The district was located in the Gaspé peninsula. It was abolished in 1867, upon the creation of Canada and the province of Quebec.

== Boundaries ==

The Union Act, 1840 merged the two provinces of Upper Canada and Lower Canada into the Province of Canada, with a single Parliament. The separate parliaments of Lower Canada and Upper Canada were abolished.

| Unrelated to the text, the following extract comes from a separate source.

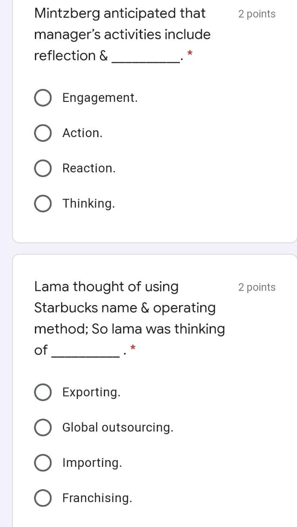Click the 'Importing.' answer label text
This screenshot has width=297, height=527.
[x=92, y=463]
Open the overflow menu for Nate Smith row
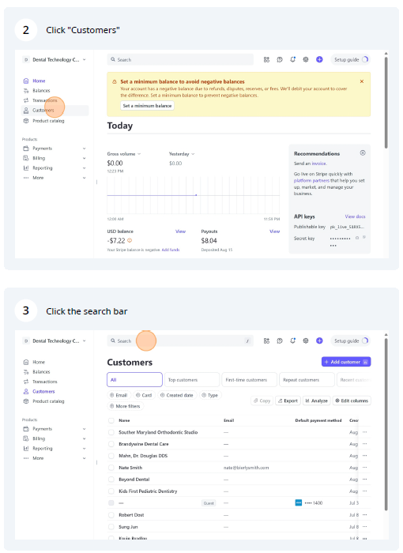 [x=364, y=468]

The Union Act provided that the pre-existing electoral boundaries of Lower Canada and Upper Canada would continue to be used in the new Parliament, unless altered by the Union Act itself. The Beauhanois electoral district of Lower Canada was not altered by the Act, and therefore continued with the same boundaries which had been set by a statute of Lower Canada in 1829:

The County of Bonaventure shall be bounded on the east and north, by the County of Gaspé, and shall consist of such part of the Inferior District of Gaspé, as is included between the said County of Gaspé and the District of Quebec, including all the Islands in front thereof, in whole or in part, nearest to the said County, which County so bounded, comprises the Seigniory of Shoolbred, the Indian Village of Mission and the settlements above and below the same on the north of the River Ristigouche, the townships or settlements of Carlton, Maria, Richmond, Hamilton, including Bonaventure, Cox including the Town of New Carlisle, Hope including Paspebiac, La Nouvelle and Port Daniel.

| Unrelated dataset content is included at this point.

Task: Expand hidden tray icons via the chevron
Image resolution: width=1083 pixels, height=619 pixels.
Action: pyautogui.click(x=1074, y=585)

The electoral district covered territory in the Gaspé Peninsula, now included in the Bonaventure Regional County Municipality and the Avignon Regional County Municipality. The elections were held at Richmond and at Hope.

== Members of the Legislative Assembly (1841–1867) ==

Bonaventure was a single-member constituency.

The following were the members of the Legislative Assembly for Beauharnois. The party affiliations are based on the biographies of individual members given by the National Assembly of Quebec, as well as votes in the Legislative Assembly. "Party" was a fluid concept, especially during the early years of the Province of Canada.

| Parliament | Member |  | Years in Office | Party |  |  |
| 1st Parliament 1841–1844 | John Robinson Hamilton |  | 1841–1844 | Anti-unionist and Independent |  |  |
| 2nd Parliament 1844–1847 | John Le Boutillier |  | 1844–1847 | "British" Tory |  |  |
| 3rd Parliament 1848–1851 | William Cuthbert |  | 1848–1851 | "British" Tory |  |  |
| 4th Parliament 1851–1854 | David Le Boutillier |  | 1851–1854 | Ministerialist |  |  |
| 5th Parliament 1854–1857 | John Meagher |  | 1854–1861 | Ministerialist |  |  |
| 6th Parliament 1858–1861 | Bleu |  |  |
| 7th Parliament 1861–1863 | Théodore Robitaille |  | 1861–1867 | Bleu |  |  |
| 8th Parliament 1863–1867 | Bleu |  |  |

== Abolition ==

The district was abolished on July 1, 1867, when the British North America Act, 1867 came into force, splitting the Province of Canada into Quebec and Ontario. It was succeeded by electoral districts of the same name in the House of Commons of Canada and the Legislative Assembly of Quebec.